> **What to work on**: Below are some records: retype them all exactly, but not the pictures.

____

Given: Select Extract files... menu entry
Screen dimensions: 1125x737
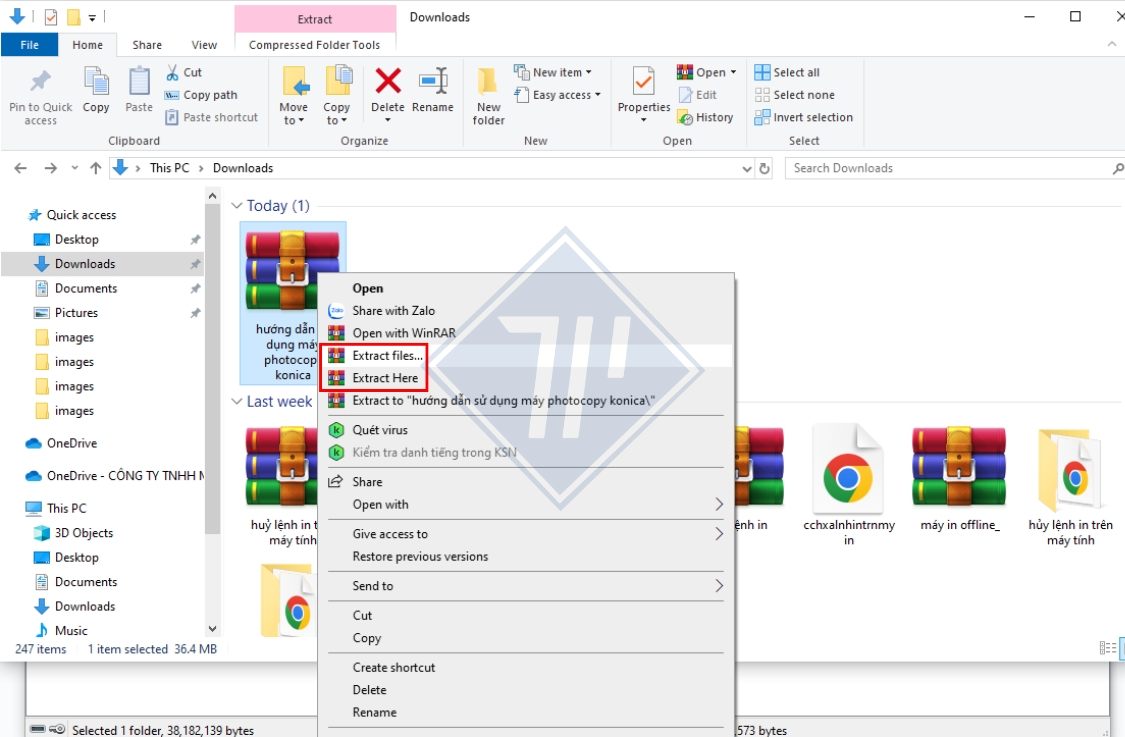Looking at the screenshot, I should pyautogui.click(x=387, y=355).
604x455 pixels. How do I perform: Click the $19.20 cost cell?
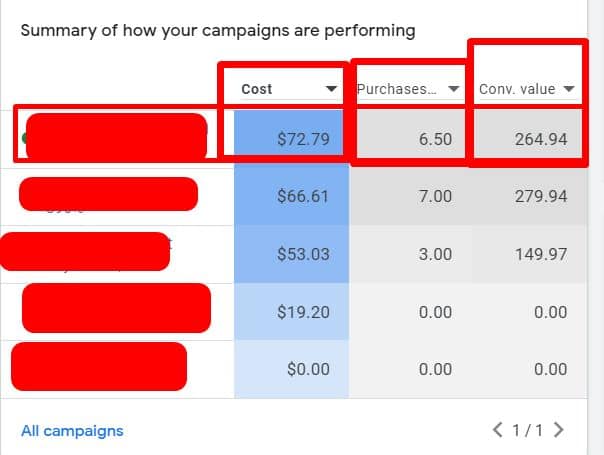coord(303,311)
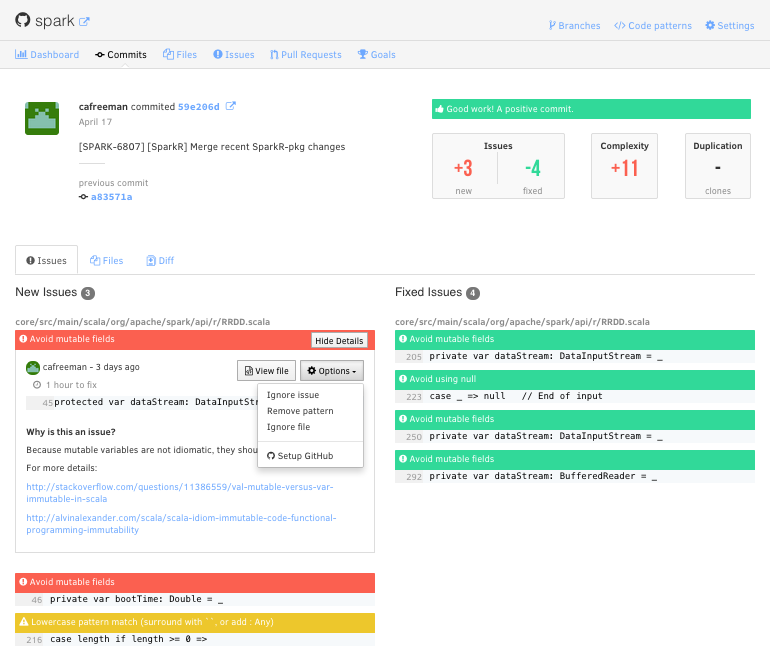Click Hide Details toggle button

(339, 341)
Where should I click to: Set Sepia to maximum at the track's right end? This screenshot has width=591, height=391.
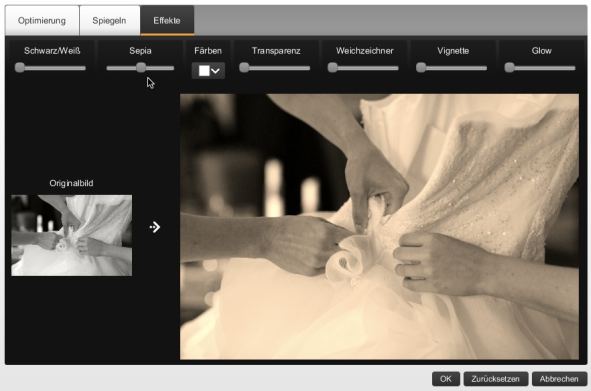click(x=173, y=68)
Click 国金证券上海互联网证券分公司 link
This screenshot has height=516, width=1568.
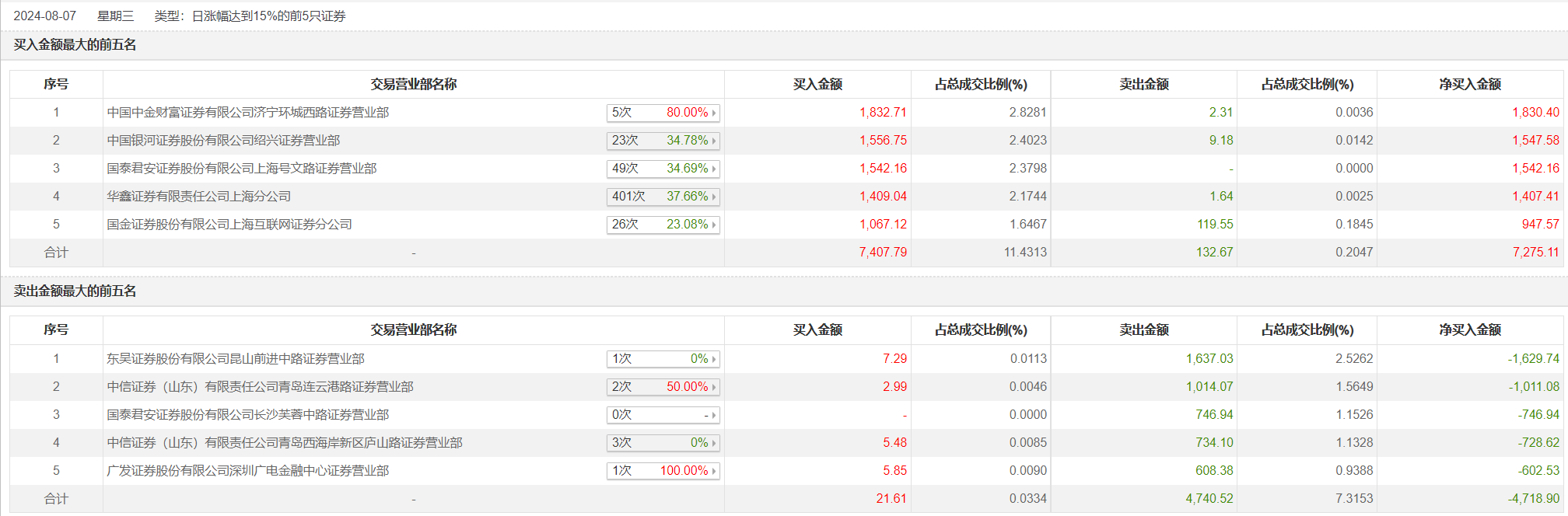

____

> **Task solution**:
Given: Select Extract files... menu entry
Screen dimensions: 1125x737
Looking at the screenshot, I should pyautogui.click(x=387, y=355).
604x455 pixels. How do I perform: Click the $19.20 cost cell?
coord(303,311)
Click Hide Details toggle button

(339, 341)
Where should I click to: Set Sepia to maximum at the track's right end? This screenshot has width=591, height=391.
click(x=173, y=68)
Click 国金证券上海互联网证券分公司 link
This screenshot has height=516, width=1568.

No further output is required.